→ The problem: Reproduce the closing run of lines below verbatim, from the line that contains "Viewport: 323px width, 171px" up to and including the final line.

→ Data in this exercise:
-.-.-
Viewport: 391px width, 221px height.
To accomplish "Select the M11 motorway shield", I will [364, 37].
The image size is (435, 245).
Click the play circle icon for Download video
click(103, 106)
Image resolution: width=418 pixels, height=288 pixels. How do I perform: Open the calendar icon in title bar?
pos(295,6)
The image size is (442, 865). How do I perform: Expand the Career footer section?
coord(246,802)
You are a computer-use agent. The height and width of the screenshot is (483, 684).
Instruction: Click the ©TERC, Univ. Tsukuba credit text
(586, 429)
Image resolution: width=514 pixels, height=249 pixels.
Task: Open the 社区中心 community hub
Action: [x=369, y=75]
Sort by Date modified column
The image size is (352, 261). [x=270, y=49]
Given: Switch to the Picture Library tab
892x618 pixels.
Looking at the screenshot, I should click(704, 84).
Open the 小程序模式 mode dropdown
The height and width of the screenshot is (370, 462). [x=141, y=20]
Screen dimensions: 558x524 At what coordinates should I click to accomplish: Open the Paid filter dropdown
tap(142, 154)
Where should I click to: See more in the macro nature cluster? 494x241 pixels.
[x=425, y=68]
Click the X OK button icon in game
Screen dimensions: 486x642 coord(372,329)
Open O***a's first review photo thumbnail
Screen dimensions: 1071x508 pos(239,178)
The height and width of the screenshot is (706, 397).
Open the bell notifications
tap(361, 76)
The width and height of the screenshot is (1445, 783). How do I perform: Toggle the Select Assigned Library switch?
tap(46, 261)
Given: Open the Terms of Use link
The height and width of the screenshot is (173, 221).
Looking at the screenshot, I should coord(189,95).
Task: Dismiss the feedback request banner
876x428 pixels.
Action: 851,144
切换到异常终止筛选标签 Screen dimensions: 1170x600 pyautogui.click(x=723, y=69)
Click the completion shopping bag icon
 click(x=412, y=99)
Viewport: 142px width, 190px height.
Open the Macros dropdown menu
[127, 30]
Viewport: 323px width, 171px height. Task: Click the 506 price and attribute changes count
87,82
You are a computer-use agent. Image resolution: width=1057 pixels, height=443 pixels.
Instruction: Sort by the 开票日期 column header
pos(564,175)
-.-.-
→ Exercise result:
Viewport: 323px width, 171px height. Task: Click the 506 price and attribute changes count
87,82
You are a computer-use agent. Image resolution: width=1057 pixels, height=443 pixels.
Instruction: Sort by the 开票日期 column header
pos(564,175)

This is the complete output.